Des morts cellulaires anormalement précoces
Dans une lettre au « Lancet », le chercheur raconte la découverte de l'une de ces erreurs. Des virus étiquetés comme rhinovirus (issus de 22 éprouvettes distinctes) ont été inoculés à des cultures cellulaires et une surveillance quotidienne du taux de mort cellulaire a été effectuée. « Dans 5 des 22 cultures, nous avons assisté à des morts cellulaires dès le premier jour de culture alors qu'elles auraient du avoir lieu - si seul le rhinovirus était en cause - entre le cinquième et le sixième jour », expliquent les auteurs. L'analyse par PCR a permis d'identifier deux groupes distincts de virus : l'un correspondant à du rhinovirus, l'autre à du poliovirus. « Le séquençage des souches de poliovirus a permis de constater que nous étions en présence à la fois de virus de type vaccinal Sabin 1, mais aussi d'un virus sauvage encore non répertorié », analyse le Dr Davies. Dans le premier cas, les auteurs pensent - malgré le manque d'information sur l'origine des échantillons viraux - qu'une contamination accidentelle aurait pu avoir lieu lors de l'une des manipulation de rhinovirus. Expliquer la présence d'un poliovirus sauvage est en revanche plus problématique pour les chercheurs. Il pourrait être en rapport avec les mises en culture cellulaire à des fins de multiplication virale.

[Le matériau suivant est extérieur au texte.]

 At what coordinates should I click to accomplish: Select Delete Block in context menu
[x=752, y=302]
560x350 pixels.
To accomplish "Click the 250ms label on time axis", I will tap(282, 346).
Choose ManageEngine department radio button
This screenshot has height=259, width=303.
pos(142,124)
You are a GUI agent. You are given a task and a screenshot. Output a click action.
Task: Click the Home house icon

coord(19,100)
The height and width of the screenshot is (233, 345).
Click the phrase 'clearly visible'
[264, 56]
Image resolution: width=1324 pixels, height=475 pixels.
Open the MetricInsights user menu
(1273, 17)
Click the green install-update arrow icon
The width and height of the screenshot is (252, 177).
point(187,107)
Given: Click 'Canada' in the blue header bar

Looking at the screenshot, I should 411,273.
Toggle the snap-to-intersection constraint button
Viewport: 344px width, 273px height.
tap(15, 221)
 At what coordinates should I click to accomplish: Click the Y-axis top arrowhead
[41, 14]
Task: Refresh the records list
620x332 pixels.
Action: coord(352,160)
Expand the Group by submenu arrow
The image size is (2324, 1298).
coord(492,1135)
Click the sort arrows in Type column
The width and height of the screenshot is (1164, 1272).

Dans un éditorial, les Drs Carita Savolainen et Tapani Hovi, du centre de référence des poliovirus de l'OMS, expliquent que « les erreurs d'étiquetage et les contaminations accidentelles sont fort heureusement rares ». La mise en place de procédures standardisées de recueil et de conservation des échantillons devrait encore faire diminuer ces risques. Mais les virologues finlandaises expliquent qu'elles ont elles aussi retrouvé des poliovirus sauvages dans des échantillons de rhinovirus. Pour les éditorialistes, « ce type de découverte ne semble pas limitée au stocks de rhinovirus. Il pourrait être en rapport avec le passage viral répété sur des lignées cellulaires et ce type de manipulation devrait maintenant être réduit ». Globalement, la contamination de stocks viraux par des pathogènes et les erreurs d'étiquetage présentent des risques pour la population et peuvent avoir des conséquences importantes à la fois du point de vue financier et du point de vue de la recherche.
« The Lancet », vol. 361, pp. 1145-1146 et 1187-1188, 5 avril 2003.